Dependency metrics for architecture improvements
01 January 2023
Dependency metrics for architecture improvements
We can use dependency metrics to design our code to be built and test faster. As a codebase gets larger, it gets harder and harder to reason about how different packages are related to each other. An effect of this is build and test time can start to ballon. Caching can help here but for build and test, the effect of caching is limited by the code architecture.
Build and test caching in Go is done at the package level. If something in a package changes, that package and everything that depends on it need to be rebuilt. In a tangled codebase, this could mean changes to single packages could invalidate large parts of the dependency tree. With an invalidated dependency tree, we see a much smaller benefit from caching.
We can use Bazel to identify where bottlenecks are, and measure improvements. There is an excellent talk on this from Spotify here Driving architectural improvements with dependency metrics. The idea is to combine static code analysis with behavioural analysis of how engineers interact with the code.

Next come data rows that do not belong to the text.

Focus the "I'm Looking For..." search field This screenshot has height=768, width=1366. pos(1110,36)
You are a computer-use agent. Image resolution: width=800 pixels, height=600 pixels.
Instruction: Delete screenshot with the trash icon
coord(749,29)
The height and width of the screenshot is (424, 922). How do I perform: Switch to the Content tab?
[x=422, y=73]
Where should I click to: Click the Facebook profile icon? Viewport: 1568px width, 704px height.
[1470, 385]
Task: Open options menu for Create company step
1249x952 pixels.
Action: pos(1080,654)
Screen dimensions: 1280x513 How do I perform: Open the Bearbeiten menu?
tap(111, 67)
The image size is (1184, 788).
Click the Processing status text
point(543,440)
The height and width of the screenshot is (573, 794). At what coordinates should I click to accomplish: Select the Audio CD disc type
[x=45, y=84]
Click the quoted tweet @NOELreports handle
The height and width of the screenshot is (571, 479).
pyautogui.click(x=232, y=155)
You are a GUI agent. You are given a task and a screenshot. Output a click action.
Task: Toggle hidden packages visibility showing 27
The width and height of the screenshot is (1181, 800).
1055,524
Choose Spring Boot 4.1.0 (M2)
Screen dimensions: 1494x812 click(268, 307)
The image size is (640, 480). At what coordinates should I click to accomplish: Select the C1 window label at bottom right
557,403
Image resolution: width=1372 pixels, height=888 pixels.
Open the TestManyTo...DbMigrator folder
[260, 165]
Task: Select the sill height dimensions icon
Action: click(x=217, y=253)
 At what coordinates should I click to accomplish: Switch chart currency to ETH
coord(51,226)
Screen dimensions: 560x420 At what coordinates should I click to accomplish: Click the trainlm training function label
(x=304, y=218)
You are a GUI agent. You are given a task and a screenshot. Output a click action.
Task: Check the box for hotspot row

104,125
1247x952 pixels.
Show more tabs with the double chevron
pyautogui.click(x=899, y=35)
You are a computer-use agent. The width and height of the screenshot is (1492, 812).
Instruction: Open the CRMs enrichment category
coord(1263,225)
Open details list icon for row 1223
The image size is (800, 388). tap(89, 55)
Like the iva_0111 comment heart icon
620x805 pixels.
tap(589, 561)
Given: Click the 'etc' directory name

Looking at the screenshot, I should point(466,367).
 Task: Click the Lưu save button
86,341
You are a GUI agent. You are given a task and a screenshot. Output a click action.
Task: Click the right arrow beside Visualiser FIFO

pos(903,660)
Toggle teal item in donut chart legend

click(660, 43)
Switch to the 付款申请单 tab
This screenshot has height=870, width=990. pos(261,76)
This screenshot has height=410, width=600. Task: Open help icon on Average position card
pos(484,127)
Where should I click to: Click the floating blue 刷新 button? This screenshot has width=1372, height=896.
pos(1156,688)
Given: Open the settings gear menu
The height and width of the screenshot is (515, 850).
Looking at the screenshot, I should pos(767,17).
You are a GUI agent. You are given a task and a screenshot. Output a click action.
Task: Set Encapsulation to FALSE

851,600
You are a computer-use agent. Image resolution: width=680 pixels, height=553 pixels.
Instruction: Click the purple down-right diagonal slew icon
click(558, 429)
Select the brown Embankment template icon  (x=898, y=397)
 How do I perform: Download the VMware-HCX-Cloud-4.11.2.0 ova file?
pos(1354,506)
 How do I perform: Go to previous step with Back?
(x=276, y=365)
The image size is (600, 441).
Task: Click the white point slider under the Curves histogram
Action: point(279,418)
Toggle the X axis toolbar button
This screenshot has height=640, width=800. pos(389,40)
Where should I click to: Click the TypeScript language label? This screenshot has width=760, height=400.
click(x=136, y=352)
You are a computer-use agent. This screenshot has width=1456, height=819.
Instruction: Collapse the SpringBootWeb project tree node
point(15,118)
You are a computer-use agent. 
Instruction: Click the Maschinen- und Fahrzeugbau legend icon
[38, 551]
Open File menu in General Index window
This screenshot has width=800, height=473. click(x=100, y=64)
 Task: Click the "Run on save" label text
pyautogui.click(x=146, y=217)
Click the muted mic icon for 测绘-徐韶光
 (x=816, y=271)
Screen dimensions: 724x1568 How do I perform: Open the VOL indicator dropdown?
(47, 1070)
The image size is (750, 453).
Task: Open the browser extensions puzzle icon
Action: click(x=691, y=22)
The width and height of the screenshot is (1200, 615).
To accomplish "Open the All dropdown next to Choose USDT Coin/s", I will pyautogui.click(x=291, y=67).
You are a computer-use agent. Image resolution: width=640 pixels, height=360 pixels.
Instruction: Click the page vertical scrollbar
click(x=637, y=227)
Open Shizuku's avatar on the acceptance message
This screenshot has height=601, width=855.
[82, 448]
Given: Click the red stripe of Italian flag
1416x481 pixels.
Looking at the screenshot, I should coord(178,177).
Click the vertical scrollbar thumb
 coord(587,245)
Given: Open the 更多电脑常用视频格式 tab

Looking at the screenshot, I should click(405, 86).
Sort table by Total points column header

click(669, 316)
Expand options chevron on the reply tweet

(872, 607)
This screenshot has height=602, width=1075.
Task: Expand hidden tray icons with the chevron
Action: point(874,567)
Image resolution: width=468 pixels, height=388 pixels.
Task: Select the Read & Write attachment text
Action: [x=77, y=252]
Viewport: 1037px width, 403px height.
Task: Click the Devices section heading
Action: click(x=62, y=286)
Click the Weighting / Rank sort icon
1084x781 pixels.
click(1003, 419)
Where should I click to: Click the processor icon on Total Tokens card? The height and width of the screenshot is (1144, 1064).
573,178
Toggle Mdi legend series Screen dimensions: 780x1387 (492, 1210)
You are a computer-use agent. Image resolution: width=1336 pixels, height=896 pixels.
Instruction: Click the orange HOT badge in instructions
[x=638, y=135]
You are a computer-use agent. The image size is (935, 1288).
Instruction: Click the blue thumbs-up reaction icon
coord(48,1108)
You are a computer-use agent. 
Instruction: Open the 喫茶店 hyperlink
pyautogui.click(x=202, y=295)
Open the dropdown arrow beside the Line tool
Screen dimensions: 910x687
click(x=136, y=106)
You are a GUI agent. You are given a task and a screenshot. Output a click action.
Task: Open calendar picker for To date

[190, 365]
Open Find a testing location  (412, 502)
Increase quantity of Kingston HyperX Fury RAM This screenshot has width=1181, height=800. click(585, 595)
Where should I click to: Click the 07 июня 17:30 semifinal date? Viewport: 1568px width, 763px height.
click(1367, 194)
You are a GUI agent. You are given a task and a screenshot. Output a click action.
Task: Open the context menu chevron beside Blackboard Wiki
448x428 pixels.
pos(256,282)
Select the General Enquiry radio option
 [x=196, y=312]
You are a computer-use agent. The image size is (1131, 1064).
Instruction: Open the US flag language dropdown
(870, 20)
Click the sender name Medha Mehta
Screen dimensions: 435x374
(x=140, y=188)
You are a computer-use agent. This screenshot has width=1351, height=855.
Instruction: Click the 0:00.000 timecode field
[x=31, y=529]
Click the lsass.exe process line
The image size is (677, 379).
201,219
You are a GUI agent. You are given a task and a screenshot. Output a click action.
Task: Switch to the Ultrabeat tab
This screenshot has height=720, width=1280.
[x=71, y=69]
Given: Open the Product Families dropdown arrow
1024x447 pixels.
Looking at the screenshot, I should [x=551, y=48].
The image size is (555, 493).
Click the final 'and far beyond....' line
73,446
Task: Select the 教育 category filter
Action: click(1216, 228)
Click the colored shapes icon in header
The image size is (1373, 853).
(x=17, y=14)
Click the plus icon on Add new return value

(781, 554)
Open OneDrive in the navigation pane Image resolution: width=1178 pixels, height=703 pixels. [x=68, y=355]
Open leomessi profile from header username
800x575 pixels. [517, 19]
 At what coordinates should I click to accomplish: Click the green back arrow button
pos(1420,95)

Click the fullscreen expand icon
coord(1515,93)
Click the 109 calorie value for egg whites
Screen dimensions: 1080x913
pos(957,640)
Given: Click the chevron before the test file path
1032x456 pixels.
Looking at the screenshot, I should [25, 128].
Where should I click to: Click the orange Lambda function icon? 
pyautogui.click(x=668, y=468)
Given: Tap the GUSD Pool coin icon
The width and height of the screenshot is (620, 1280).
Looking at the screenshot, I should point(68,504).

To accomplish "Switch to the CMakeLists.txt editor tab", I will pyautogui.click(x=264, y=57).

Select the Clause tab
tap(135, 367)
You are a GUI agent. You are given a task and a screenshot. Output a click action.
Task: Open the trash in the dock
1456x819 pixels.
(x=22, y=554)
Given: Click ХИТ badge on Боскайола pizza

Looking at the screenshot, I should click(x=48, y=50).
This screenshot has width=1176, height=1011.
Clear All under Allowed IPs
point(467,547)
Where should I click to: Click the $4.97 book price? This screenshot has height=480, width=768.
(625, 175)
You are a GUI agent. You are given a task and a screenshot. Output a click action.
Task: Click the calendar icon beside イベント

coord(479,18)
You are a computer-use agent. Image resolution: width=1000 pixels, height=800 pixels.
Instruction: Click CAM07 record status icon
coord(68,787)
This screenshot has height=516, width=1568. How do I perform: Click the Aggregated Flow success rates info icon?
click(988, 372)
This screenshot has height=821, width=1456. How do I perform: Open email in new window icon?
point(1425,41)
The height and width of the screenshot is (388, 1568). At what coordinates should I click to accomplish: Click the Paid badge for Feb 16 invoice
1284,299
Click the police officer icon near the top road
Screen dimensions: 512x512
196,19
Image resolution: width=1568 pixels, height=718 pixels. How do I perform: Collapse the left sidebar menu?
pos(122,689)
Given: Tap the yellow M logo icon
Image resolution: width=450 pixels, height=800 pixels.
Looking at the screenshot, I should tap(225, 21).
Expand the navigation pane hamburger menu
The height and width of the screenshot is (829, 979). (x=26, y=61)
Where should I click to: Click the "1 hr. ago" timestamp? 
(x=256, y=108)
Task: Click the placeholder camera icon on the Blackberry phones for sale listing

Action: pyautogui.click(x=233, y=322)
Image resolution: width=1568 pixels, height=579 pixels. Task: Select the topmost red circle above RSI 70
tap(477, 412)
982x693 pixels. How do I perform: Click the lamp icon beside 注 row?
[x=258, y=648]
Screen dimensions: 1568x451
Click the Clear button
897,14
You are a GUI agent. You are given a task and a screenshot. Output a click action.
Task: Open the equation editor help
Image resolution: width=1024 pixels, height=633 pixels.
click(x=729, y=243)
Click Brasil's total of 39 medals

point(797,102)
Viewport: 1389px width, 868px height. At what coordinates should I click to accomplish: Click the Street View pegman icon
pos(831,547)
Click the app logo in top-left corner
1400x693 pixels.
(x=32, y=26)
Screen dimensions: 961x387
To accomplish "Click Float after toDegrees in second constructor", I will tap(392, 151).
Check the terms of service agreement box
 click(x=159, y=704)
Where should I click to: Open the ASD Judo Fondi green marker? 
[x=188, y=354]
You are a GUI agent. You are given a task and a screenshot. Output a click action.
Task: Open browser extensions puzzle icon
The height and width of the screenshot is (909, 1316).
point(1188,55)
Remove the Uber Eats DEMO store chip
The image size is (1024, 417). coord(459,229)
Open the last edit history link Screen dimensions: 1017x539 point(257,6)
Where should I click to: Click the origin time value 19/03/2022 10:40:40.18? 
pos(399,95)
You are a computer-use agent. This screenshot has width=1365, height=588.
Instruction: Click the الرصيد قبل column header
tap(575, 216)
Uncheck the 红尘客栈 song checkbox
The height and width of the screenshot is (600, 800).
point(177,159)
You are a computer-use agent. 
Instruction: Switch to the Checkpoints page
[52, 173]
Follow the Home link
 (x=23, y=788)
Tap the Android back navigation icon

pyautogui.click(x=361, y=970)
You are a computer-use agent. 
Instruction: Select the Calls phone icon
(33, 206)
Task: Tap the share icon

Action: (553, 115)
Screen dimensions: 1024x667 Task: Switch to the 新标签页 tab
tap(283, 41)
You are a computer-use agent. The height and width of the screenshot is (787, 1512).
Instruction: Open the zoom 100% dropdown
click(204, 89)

To start, we can identify which packages are imported the most. If a package is imported in many places, it invalidates more of the dependency tree. Some psudocode:
all_pacakges = bazel query "kind(go_*, //...)" --output=package
for packge in all_packages
package_reverse_dependencies = bazel query "filter('^//[a-z]', rdeps(//..., pacakge:all))" --output=package
reverse_dependency_count = len(package_reverse_dependencies)
This on its own will give us a list of all packages, and how many packages import them. With this we can make a list of the most expensive packages to change. On its own this is not enough to take a decision on what to do with the code. There may be a really tangled piece of code that is expensive to change, but if it never changes then it does not matter.
The next thing we need to combine this with is change frequency of the code. This gives us a list of files that changed:
git whatchanged --pretty=%at --since '28 days ago'
If we multiply the cost of changing each package with the frequency that package changes, we now have a metric to guide our architecture when it comes to reducing package size or updating the import tree.